La leçon du camp de Moria

Le camp de réfugiés de Moria ravagé par l’incendie. Lesbos, Grèce, 9 septembre 2020. — © AFP
Le camp de réfugiés de Moria ravagé par l’incendie. Lesbos, Grèce, 9 septembre 2020. — © AFP

Au cours de son point de presse sur les incendies ayant ravagé le camp de Moria à Lesbos les 9 et 10 septembre dernier, le porte-parole du gouvernement grec, Stelios Petsas, déclarait: «Ils pensaient que s’ils mettaient le feu à la Moria, ils pourraient quitter l’île. Peu importe ce que les pyromanes avaient en tête, ils peuvent l’oublier.»
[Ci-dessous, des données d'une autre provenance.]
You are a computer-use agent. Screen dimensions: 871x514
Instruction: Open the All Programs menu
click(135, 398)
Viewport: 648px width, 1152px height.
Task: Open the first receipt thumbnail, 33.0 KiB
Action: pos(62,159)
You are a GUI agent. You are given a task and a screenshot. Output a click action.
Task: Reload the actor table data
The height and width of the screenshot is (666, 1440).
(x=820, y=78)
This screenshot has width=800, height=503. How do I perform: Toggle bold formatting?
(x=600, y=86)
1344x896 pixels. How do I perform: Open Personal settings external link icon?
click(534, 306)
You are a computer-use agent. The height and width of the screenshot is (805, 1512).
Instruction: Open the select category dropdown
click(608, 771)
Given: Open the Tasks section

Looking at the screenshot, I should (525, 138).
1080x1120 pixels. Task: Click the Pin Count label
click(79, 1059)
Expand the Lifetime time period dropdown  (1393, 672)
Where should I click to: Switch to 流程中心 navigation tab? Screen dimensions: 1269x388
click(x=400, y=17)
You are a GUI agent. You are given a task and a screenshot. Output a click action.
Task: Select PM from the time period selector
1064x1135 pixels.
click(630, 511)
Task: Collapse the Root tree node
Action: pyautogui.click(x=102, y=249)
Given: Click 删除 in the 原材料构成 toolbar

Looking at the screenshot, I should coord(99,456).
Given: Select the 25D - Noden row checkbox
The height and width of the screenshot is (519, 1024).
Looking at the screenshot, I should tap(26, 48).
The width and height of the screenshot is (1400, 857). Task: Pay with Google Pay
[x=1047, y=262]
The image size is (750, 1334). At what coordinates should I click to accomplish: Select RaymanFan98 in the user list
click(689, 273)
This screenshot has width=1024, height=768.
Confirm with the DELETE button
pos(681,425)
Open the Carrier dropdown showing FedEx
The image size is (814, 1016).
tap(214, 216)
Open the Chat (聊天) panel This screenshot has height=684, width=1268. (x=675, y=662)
La manière dont ces incendies ont été allumés n’est pas encore confirmée mais ce que M. Petsas laisse entendre, à savoir que les réfugiés ont mis le feu au camp pour pouvoir s’enfuir, nourrit encore l’entreprise de déshumanisation de Lesbos. Le simple fait de laisser penser qu’incendier sa propre maison est un pas vers la liberté devrait suffire à remettre en question l’existence même de «Moria».

Le terme de maison était déjà trop erroné pour les personnes touchées par l’incendie dont les «foyers» consistaient en des conteneurs, des cabanes et des tentes qu’ils partageaient avec plus de 12 000 autres demandeurs d’asile dans des conditions de salubrité déplorables. Aujourd’hui, ils sont livrés à la rue, sur les cendres d’un camp qu’ils honnissaient, symbole d’une forme de maltraitance de leur dignité, et où il leur sera probablement imposé de retourner.

Un quotidien d’humiliation

Ce n’est pas la première fois que le camp de Moria est englouti par les flammes. En septembre 2016, un incendie avait déjà détruit le camp. Depuis, d’autres incendies plus petits avaient entraîné la mort de trois personnes. En réalité, ce grand incendie dure depuis des années. Il a été alimenté par la douleur infligée par le programme de contrôle et de dissuasion de l’UE en matière de migration, et attisé par les restrictions imposées aux déplacements des personnes. Par les files d’attente ahurissantes aux distributions de nourriture. Par les procédures d’asile injustes et en perpétuelle évolution. Par un quotidien d’humiliation, de xénophobie et de violence. Par les espoirs anéantis d’un avenir meilleur, ou à défaut d’une certaine dignité retrouvée en Europe.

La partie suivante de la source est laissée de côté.